Researchers believe that even one dose of a psychedelic could change the way that people read facial expressions.
Psychedelics may help alleviate the symptoms of depression and anxiety by making sufferers more adept at reading other people’s facial expressions, according to a recent review of scientific studies.
The review, published in the journal Therapeutic Advances in Psychopharmacology, looked at eight previous studies that examined the effects of psychedelics. The authors of the review found that psychedelics changed how people read facial expressions, and that change had an effect on their symptoms of mental illness.
“Our most consistent finding was that these drugs reduced the recognition of negative emotions and modulated amygdala activity to these stimuli. This effect was correlated with antidepressive effects in depressed patients,” study authors wrote.
They noted that the pool they reviewed was small, so there is a need for further review. Still, they said the results were promising.
“Despite the small sample sizes, results suggest that serotonergic hallucinogens show promising beneficial effects on deficits in recognition of emotions in facial expressions,” they wrote.
“Some studies show that people with anxiety and mood disorders have deficits in the recognition of facial expressions,” study authors wrote. “For example, in social anxiety disorder, which is characterized by fear of undergoing criticism or negative judgment in social situations, there is hypervigilance to facial expressions of fear, sadness, and joy, and these expressions act as indicators of threat or social reinforcement according to the phenotype of the disorder.”
Researchers found that even one dose of a psychedelic could change the way that people read facial expressions, and help alleviate depression symptoms.
“Indeed, the studies reviewed showed that a single dose or a few doses of LSD or psilocybin was associated with a modified pattern of recognition of negative emotions that could be interpreted as beneficial, since several of these studies showed that these modifications were correlated with increases in positive mood and/or anxiolytic and antidepressant effects,” the study authors wrote.

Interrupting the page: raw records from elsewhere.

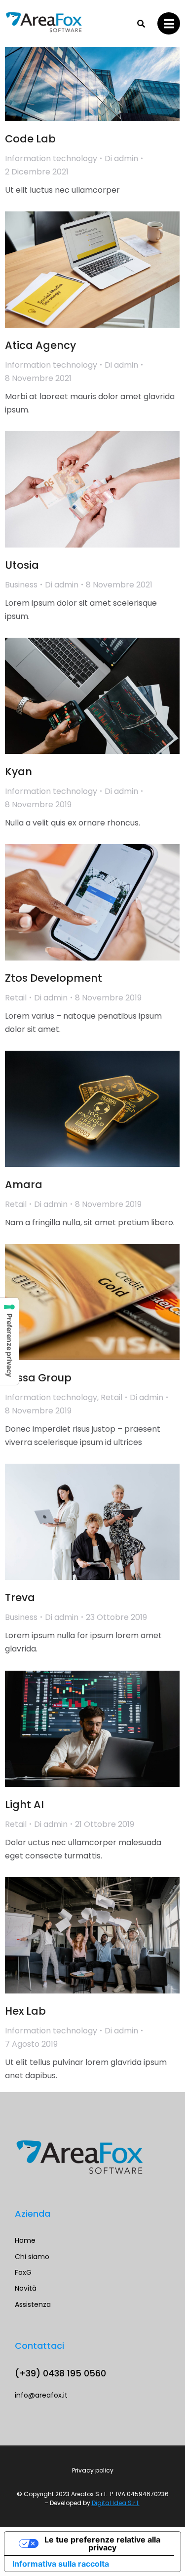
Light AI (24, 1804)
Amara (23, 1184)
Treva (20, 1597)
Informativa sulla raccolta (60, 2564)
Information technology (51, 158)
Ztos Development (53, 978)
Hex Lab (25, 2011)
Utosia (22, 565)
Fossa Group (38, 1378)
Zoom (79, 63)
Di (121, 158)
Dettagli (105, 63)
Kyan (18, 771)
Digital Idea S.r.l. (116, 2503)
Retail (16, 997)
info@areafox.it (41, 2395)
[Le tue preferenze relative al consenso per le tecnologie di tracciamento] (9, 1341)
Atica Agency (40, 345)
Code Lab (30, 139)
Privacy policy (92, 2470)
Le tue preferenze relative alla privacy (102, 2543)
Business (21, 584)
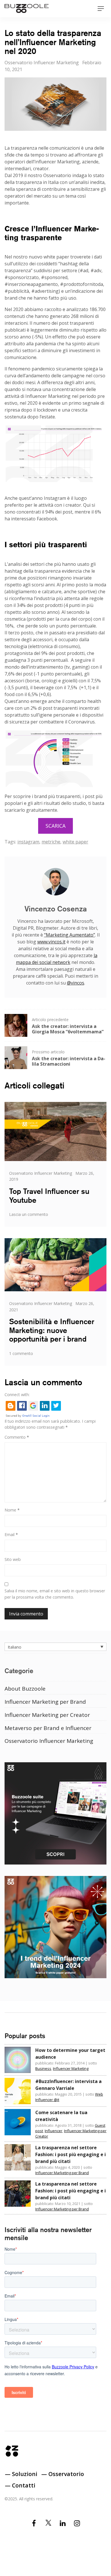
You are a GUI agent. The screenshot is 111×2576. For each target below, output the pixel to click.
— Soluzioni (21, 2474)
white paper (75, 842)
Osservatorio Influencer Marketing (42, 62)
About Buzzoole (25, 1688)
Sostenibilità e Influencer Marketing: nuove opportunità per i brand (51, 1330)
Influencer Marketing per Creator (47, 1715)
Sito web (13, 1559)
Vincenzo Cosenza (55, 908)
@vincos (75, 983)
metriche (51, 842)
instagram (28, 842)
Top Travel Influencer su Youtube (49, 1195)
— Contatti (20, 2485)
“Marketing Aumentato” (69, 935)
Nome (12, 1510)
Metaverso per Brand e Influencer (48, 1728)
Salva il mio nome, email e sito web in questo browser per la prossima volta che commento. (55, 1593)
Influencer (53, 2130)
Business (43, 2068)
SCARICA (55, 825)
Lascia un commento (28, 1214)
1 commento (21, 1353)
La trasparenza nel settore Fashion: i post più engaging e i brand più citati (70, 2154)
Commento (17, 1437)
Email (11, 1534)
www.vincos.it (51, 942)
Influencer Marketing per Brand (45, 1701)
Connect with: (17, 1394)
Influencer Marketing (71, 2068)
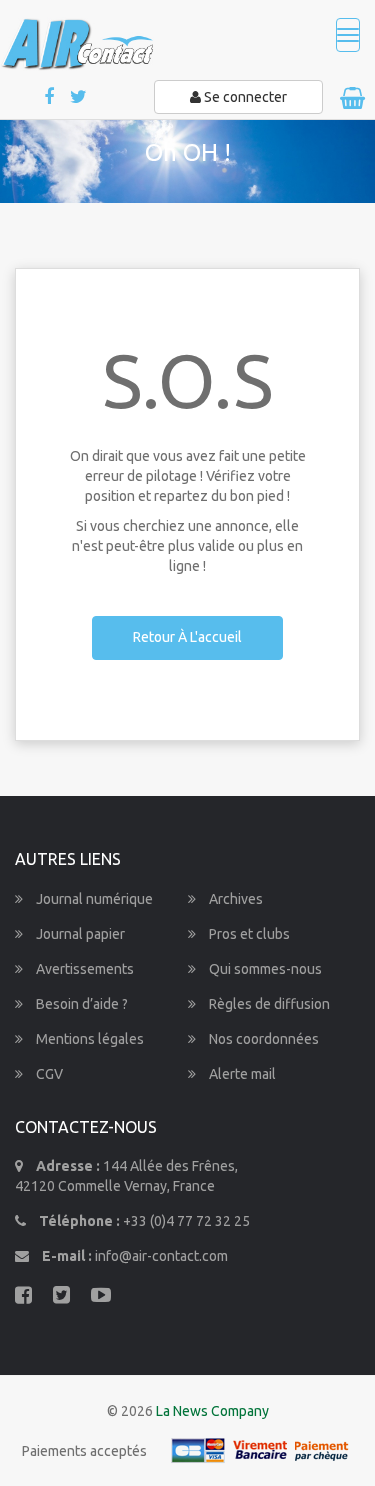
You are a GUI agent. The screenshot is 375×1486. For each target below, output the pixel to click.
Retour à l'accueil (187, 637)
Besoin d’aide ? (80, 1004)
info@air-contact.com (161, 1256)
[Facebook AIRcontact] (50, 97)
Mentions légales (88, 1039)
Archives (234, 899)
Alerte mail (241, 1074)
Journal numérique (93, 899)
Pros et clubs (248, 934)
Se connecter (244, 97)
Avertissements (83, 969)
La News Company (212, 1411)
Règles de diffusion (268, 1004)
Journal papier (79, 934)
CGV (48, 1074)
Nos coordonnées (262, 1039)
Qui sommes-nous (264, 969)
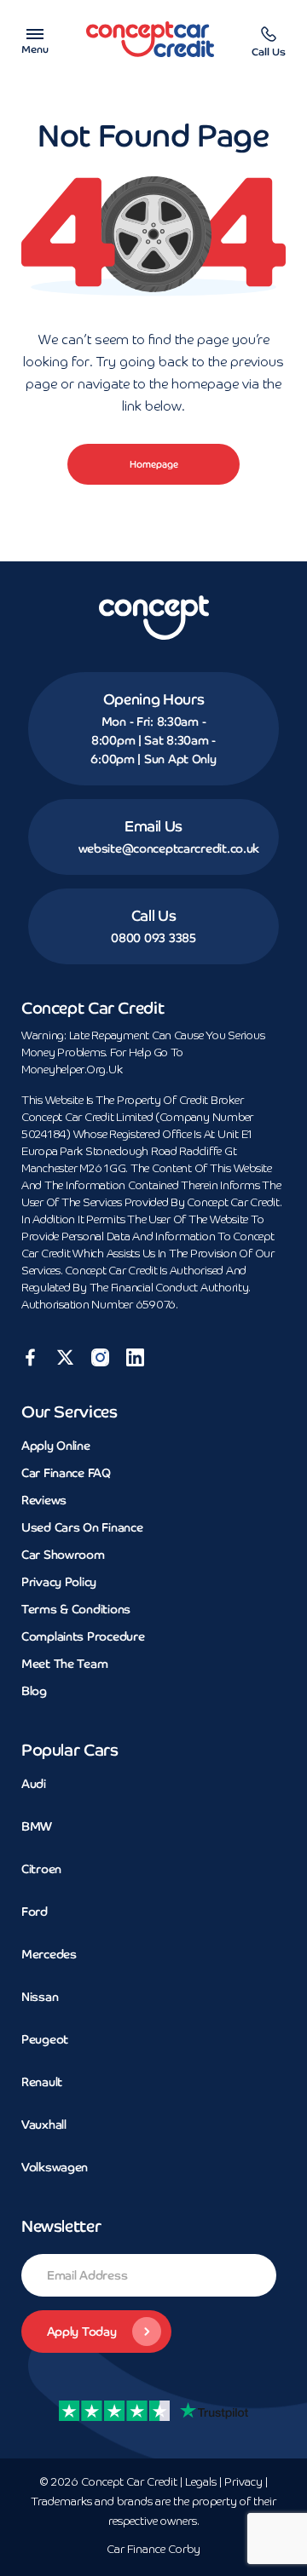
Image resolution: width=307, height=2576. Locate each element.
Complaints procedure (82, 1636)
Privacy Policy (58, 1582)
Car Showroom (63, 1554)
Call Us (154, 915)
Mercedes (49, 1954)
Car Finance (153, 2550)
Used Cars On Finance (81, 1527)
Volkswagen (54, 2167)
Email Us (153, 826)
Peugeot (44, 2039)
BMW (36, 1826)
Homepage (154, 464)
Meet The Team (64, 1663)
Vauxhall (44, 2124)
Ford (34, 1911)
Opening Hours (154, 699)
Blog (34, 1691)
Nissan (39, 1996)
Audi (33, 1783)
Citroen (41, 1869)
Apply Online (55, 1445)
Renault (41, 2082)
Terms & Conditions (75, 1609)
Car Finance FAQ (66, 1473)
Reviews (44, 1500)
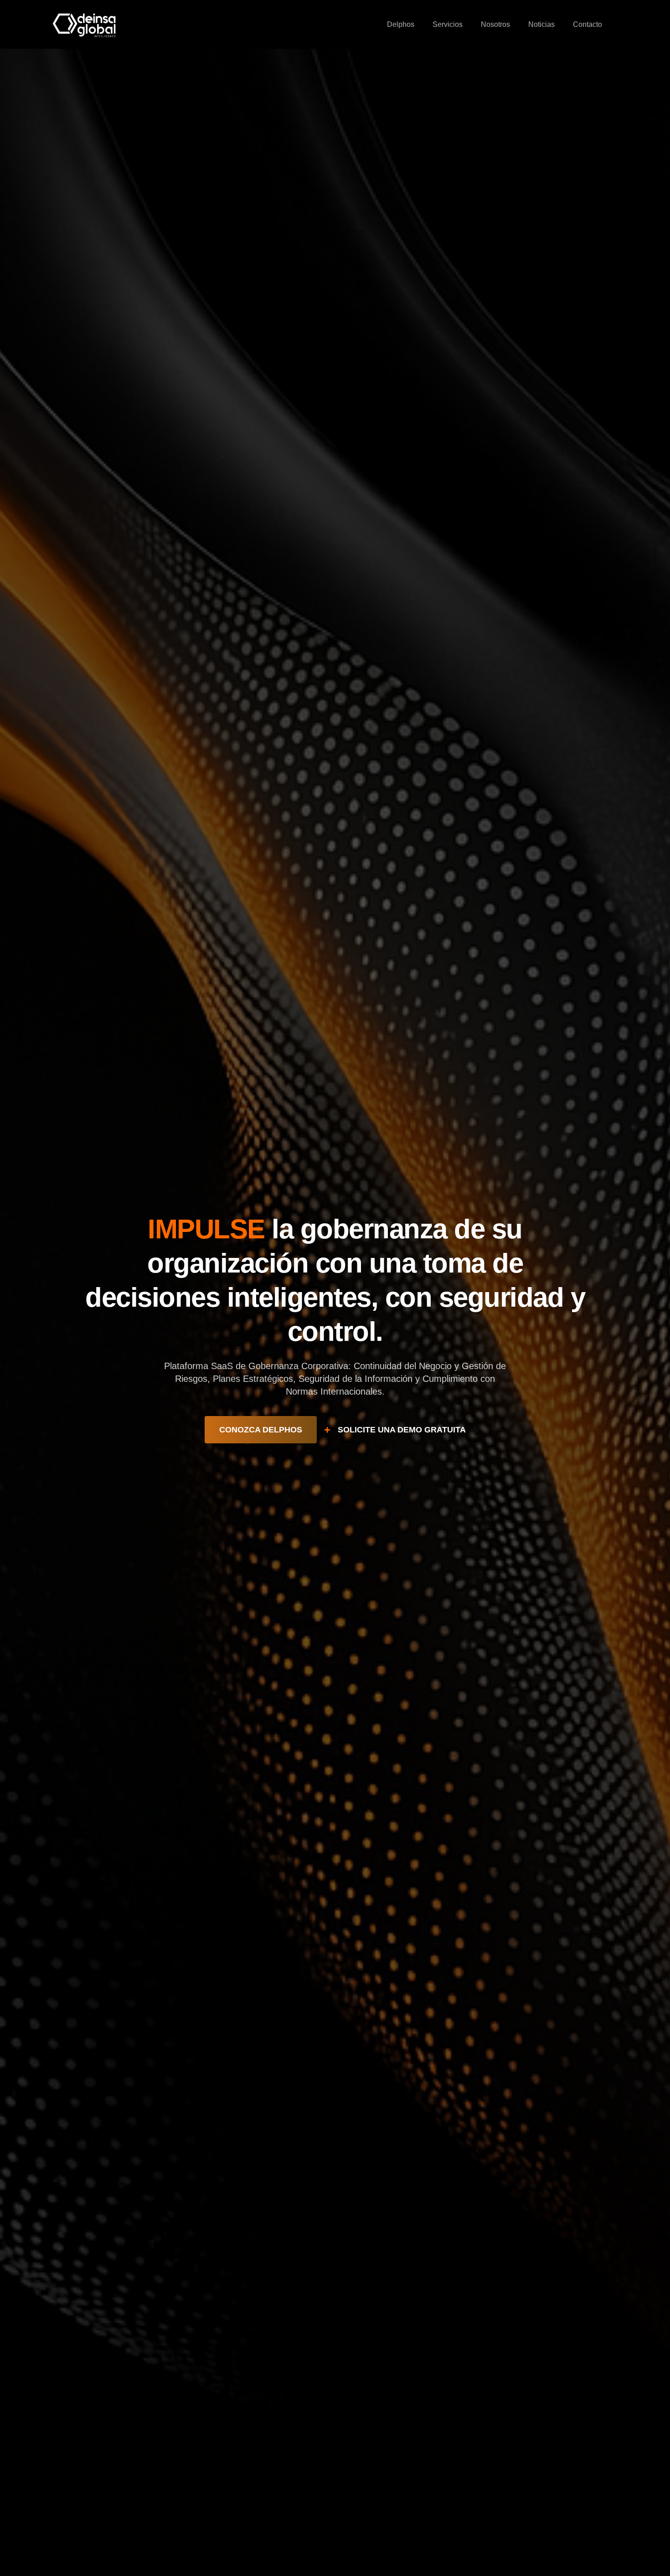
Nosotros (495, 24)
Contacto (587, 24)
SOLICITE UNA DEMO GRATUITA (402, 1429)
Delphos (400, 24)
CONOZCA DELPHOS (260, 1429)
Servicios (448, 24)
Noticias (541, 24)
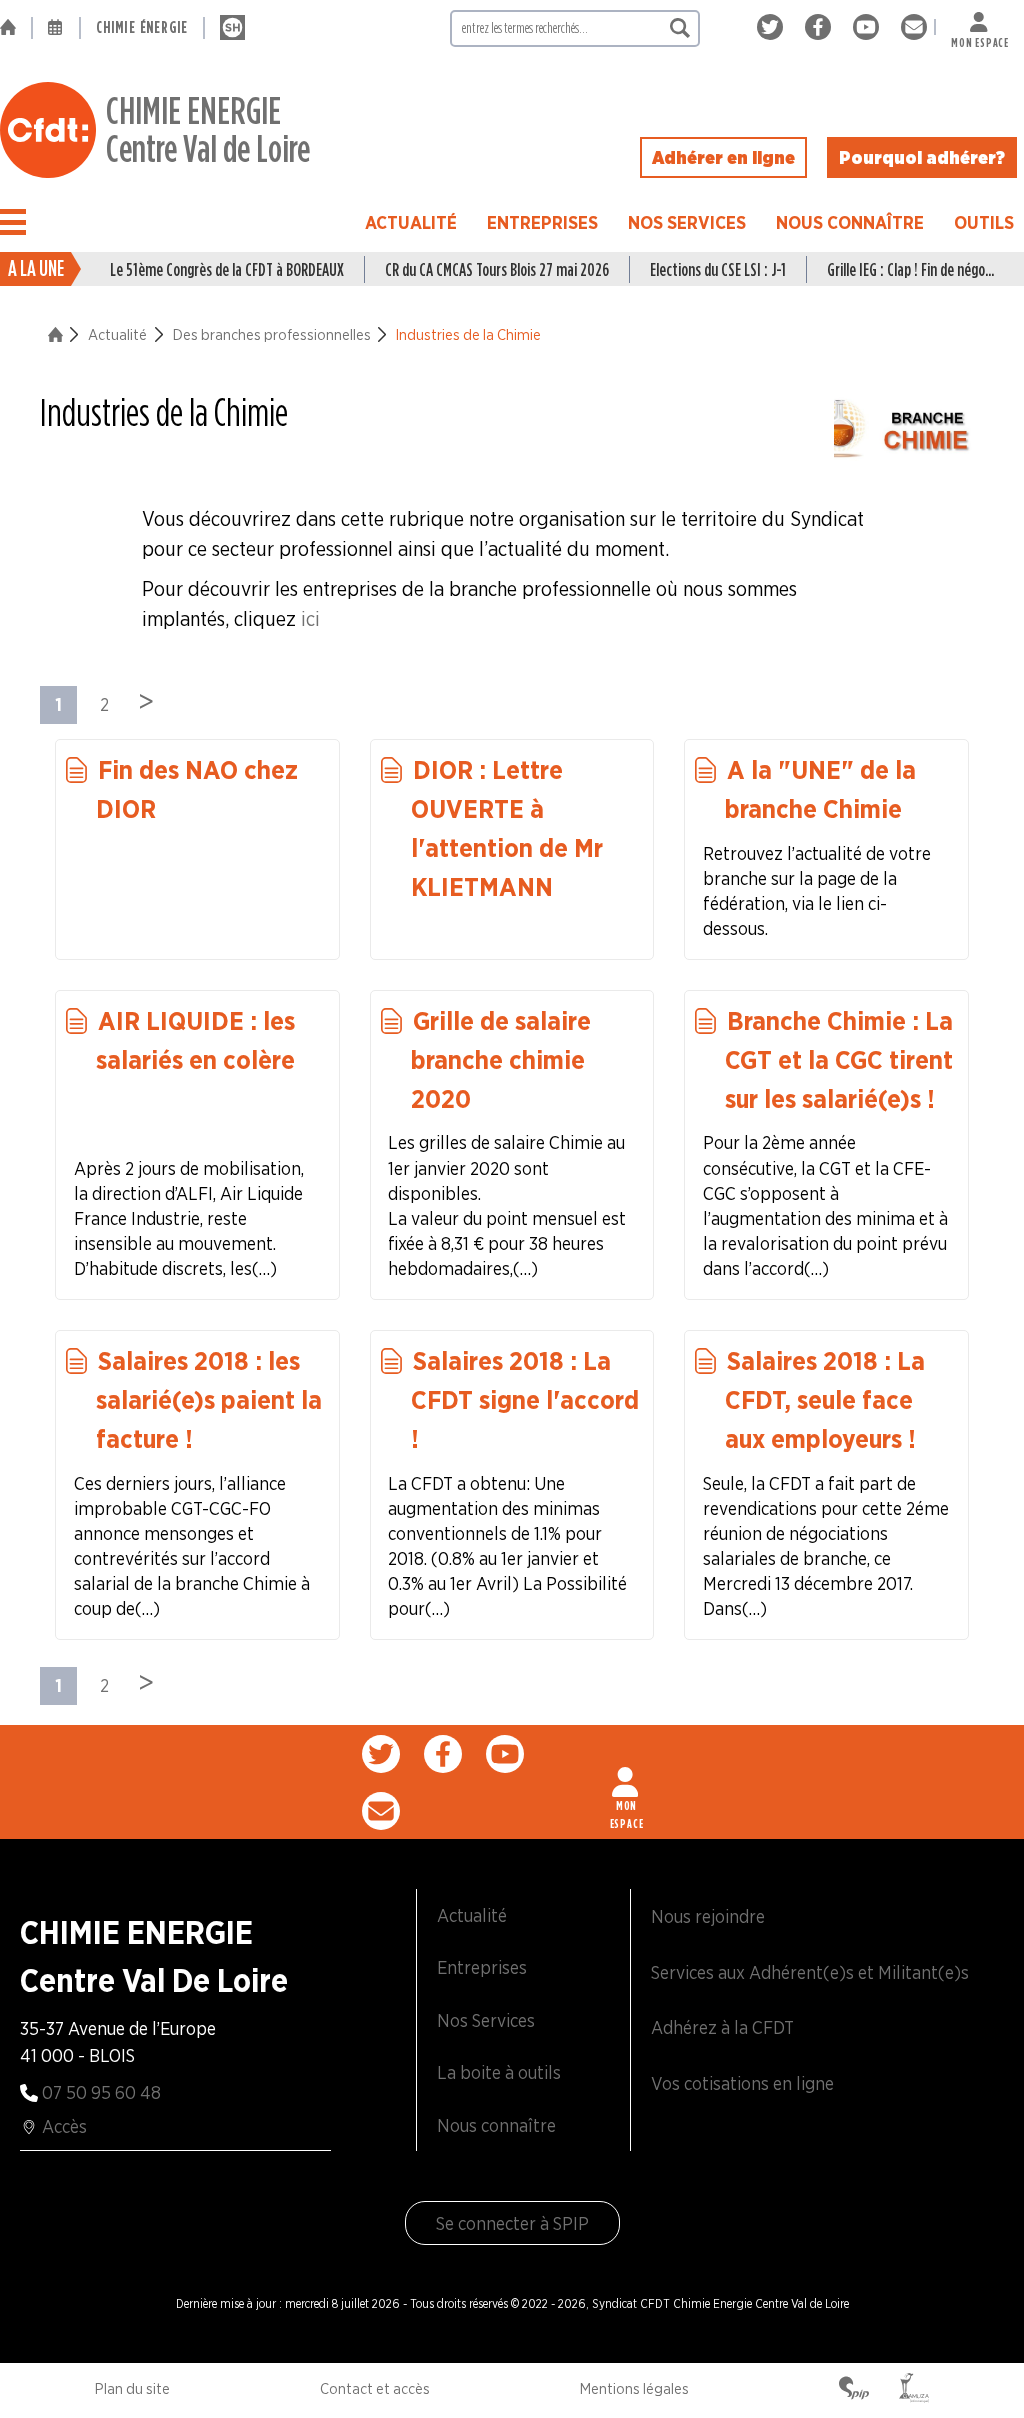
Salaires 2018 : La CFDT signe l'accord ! (525, 1399)
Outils (984, 222)
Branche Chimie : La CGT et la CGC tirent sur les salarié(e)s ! (839, 1059)
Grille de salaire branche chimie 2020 (501, 1059)
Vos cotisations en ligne (742, 2083)
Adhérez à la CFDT (722, 2027)
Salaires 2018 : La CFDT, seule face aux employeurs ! (825, 1399)
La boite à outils (499, 2072)
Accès (64, 2126)
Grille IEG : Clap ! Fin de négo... (910, 269)
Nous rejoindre (708, 1916)
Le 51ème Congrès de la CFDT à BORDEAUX (227, 269)
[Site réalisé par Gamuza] (914, 2390)
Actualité (411, 222)
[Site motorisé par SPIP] (854, 2390)
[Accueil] (15, 28)
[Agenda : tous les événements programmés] (56, 28)
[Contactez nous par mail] (914, 27)
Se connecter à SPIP (512, 2223)
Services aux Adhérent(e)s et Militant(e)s (810, 1972)
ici (310, 619)
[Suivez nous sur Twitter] (773, 27)
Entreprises (542, 222)
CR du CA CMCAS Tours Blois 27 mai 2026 (497, 269)
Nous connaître (850, 222)
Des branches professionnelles (272, 335)
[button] (13, 222)
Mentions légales (634, 2389)
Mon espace (980, 38)
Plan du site (132, 2389)
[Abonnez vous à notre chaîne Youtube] (869, 27)
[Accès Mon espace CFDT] (627, 1782)
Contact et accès (375, 2389)
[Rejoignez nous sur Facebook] (821, 27)
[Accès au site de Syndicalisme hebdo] (232, 28)
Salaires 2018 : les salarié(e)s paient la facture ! (209, 1399)
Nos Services (687, 222)
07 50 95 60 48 (101, 2092)
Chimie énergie (142, 27)
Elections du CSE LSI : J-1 (718, 269)
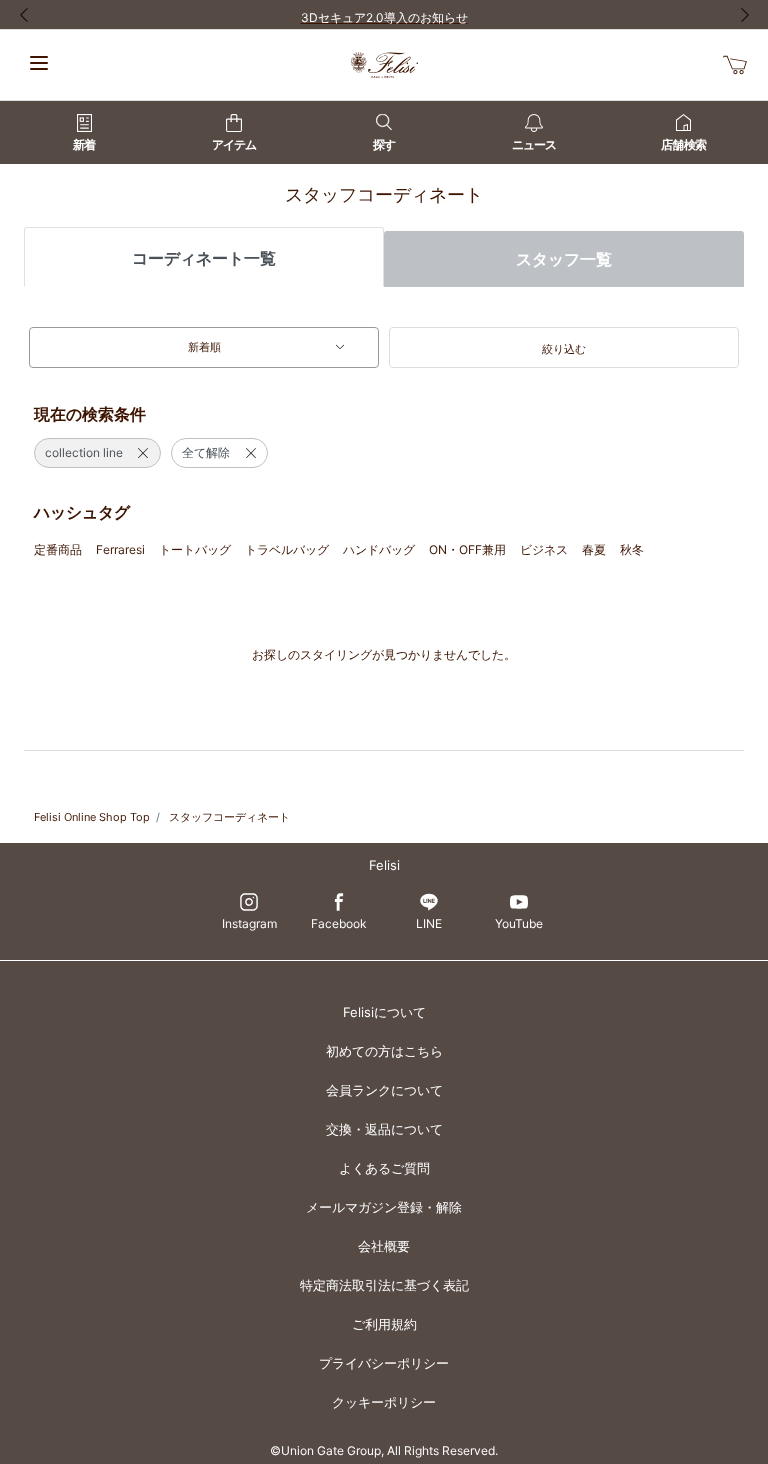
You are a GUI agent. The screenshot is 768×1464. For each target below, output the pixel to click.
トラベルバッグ (287, 549)
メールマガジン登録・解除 (384, 1207)
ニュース (534, 144)
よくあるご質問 (384, 1168)
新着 (84, 144)
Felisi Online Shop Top (92, 817)
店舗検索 (683, 144)
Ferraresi (120, 549)
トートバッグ (195, 549)
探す (384, 144)
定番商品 (58, 549)
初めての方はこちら (384, 1051)
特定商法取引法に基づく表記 (384, 1285)
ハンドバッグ (379, 549)
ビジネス (544, 549)
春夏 (594, 549)
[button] (564, 348)
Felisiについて (384, 1012)
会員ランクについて (384, 1090)
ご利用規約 (384, 1324)
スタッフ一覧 (564, 259)
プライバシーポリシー (384, 1363)
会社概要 (384, 1246)
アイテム (234, 144)
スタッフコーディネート (229, 817)
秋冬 (632, 549)
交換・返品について (384, 1129)
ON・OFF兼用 (467, 549)
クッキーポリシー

Psychedelics weren’t the only drugs that changed emotional facial perceptions. The study authors also found that MDMA (ecstasy) has similar effects.
“There is also evidence that the serotonergic drug MDMA consistently reduces identification of negative emotions in tasks of face recognition and decreases the activity of the amygdala,” they wrote, adding that this could be similar to the way pharmaceutical antidepressants work.
”These mechanisms, associated with the capacity of MDMA to enhance serotonergic tone in the prefrontal cortex, could be shared mechanisms with traditional antidepressants and classic hallucinogens for emotional regulation in subjects with mood and anxiety disorders.”